2. Memnon van Rhodus, huurlingencommandant en veldheer uit de 4e eeuw vC. Memnon nam met zijn broer Mentor (2) in 353 deel aan de grote satrapenopstand tegen Artaxerxes III, in dienst van de satraap van Dascylium, Artabazus, met wie hij na de mislukking naar Macedonië vluchtte; in 342 keerde hij samen met Artabazus terug in dienst van de perzische koning. In 336 weerstond Memnon met succes de aanval die Philippus II van Macedonië door Parmenio op Klein-Azië liet uitvoeren. Toen Alexander de Grote naar Azië overstak (334), wezen de satrapen de door Memnon aanbevolen strategie van de verschroeide aarde af, maar na de perzische nederlaag bij de Granicus werd hij door Darius III met het opperbevel over geheel Klein-Azië belast. Hij wist de verovering van Milete en Halicarnassus door Alexander een tijd lang tegen te houden en poogde de oorlog te verplaatsen naar Griekenland. Memnons plotselinge dood in de zomer van 333 verloste Alexander van de enige werkelijk tegen hem opgewassen tegenstander.
Lit. U. Kahrstedt (PRE 15, 652v).
3. Memnon van Heraclea Pontica (1e eeuw nC), auteur van een geschiedenis van zijn vaderstad, waarvan de boeken 9-16 in codex 224 van Photius’ Bibliotheca geëxcerpeerd zijn.
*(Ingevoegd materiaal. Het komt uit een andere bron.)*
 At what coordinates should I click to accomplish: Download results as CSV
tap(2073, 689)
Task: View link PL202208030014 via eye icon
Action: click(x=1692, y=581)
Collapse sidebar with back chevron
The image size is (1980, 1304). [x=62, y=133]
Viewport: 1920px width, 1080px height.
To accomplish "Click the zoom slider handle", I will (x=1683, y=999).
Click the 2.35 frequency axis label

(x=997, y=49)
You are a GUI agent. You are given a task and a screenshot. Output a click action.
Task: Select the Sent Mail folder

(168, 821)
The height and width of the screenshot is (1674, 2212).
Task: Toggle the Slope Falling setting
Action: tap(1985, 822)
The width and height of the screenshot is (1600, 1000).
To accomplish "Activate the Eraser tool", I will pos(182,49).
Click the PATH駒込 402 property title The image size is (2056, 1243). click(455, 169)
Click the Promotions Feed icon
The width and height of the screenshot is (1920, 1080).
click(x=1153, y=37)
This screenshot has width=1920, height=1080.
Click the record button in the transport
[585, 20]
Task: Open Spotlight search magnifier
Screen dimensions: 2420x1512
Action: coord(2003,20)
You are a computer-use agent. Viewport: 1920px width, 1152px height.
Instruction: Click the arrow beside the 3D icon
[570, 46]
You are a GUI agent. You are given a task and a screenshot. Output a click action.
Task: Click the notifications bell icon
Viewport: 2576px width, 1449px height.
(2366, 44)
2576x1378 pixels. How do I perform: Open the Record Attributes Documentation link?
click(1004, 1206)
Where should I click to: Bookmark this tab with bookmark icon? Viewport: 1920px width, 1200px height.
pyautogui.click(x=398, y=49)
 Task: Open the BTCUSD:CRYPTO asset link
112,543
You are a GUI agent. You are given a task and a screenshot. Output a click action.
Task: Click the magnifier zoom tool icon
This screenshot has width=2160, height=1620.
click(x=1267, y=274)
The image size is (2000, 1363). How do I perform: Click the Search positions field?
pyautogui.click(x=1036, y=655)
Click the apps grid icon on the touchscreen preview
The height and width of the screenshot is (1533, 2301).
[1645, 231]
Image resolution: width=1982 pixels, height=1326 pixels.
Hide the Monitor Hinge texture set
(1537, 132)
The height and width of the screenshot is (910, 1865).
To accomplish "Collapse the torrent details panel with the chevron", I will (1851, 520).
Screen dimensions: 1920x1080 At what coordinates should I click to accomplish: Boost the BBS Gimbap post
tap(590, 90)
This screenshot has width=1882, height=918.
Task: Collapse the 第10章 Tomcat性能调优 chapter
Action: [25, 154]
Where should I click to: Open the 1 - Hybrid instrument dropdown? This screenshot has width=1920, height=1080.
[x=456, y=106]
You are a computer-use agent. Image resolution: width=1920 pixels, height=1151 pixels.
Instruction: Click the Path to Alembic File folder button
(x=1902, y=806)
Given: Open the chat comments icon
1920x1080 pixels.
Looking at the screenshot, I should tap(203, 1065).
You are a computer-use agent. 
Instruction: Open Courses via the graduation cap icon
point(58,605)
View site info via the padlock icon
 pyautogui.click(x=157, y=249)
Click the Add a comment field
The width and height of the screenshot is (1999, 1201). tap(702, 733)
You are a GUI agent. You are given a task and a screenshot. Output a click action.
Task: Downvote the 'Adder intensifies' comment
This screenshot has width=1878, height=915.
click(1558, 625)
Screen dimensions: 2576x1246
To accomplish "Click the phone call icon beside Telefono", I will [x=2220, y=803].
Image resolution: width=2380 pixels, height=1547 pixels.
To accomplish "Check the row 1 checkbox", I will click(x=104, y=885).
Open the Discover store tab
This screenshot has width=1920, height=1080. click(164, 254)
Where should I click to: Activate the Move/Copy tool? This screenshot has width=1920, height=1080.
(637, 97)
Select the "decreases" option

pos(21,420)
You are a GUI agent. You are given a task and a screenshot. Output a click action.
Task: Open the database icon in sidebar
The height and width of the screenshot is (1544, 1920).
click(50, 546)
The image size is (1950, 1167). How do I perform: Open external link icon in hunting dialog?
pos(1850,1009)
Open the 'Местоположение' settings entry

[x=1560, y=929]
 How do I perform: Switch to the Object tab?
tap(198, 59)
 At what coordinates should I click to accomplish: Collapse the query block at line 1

Deze boeken behandelden in het kader van de algemene geschiedenis de periode van 364 (het begin van de tyrannis in Heraclea) tot 47 vC (terugkeer van Caesar naar Rome).
Lit. Fragmenten bij F. Jacoby, Die Fragmente der griechischen Historiker 3 B (Leiden 1950 = 1964) nr. 434. [Nuchelmans]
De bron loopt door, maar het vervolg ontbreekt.